> **Task objective**: Each line from the one that contains "Given: Cancel the format operation" to the last line of the records below must be restated word for word.

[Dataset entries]
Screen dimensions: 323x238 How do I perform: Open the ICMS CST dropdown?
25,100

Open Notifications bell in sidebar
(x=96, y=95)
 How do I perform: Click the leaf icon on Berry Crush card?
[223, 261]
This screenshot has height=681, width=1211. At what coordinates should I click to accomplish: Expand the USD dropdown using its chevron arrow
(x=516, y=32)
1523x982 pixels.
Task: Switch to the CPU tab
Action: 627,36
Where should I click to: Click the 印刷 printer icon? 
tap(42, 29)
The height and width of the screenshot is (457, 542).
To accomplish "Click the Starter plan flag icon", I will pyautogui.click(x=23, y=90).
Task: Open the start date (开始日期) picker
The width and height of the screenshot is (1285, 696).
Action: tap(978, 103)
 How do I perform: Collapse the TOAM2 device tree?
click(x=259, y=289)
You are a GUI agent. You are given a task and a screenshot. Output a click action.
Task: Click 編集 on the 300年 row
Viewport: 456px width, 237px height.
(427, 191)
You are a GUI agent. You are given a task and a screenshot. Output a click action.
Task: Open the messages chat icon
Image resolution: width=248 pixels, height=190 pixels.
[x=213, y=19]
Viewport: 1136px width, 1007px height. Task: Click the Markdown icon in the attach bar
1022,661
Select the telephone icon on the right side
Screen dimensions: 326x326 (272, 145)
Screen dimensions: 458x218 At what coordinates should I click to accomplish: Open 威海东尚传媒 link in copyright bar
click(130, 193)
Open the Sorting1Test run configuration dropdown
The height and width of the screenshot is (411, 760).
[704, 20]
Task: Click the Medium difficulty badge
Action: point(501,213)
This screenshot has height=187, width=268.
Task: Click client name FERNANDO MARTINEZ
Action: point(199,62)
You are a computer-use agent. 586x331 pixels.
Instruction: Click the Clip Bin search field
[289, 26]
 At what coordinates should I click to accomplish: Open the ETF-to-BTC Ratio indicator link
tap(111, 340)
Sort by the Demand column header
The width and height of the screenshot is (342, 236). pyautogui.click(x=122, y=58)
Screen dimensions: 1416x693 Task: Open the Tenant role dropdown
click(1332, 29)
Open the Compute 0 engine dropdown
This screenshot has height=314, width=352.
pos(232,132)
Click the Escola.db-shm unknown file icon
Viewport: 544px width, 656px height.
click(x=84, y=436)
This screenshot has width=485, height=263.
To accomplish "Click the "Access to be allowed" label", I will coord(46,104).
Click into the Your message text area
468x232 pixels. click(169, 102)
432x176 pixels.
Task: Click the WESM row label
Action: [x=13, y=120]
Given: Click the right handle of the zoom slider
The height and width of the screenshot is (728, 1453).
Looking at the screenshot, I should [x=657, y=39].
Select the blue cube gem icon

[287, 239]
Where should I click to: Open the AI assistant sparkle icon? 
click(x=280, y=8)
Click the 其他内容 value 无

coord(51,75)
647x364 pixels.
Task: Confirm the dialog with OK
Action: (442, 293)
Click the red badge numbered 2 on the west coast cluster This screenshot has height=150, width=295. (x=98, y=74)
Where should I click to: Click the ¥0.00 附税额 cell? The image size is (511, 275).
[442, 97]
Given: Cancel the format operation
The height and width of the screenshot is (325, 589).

> **Solution**:
Given: Cancel the format operation
The height and width of the screenshot is (325, 589).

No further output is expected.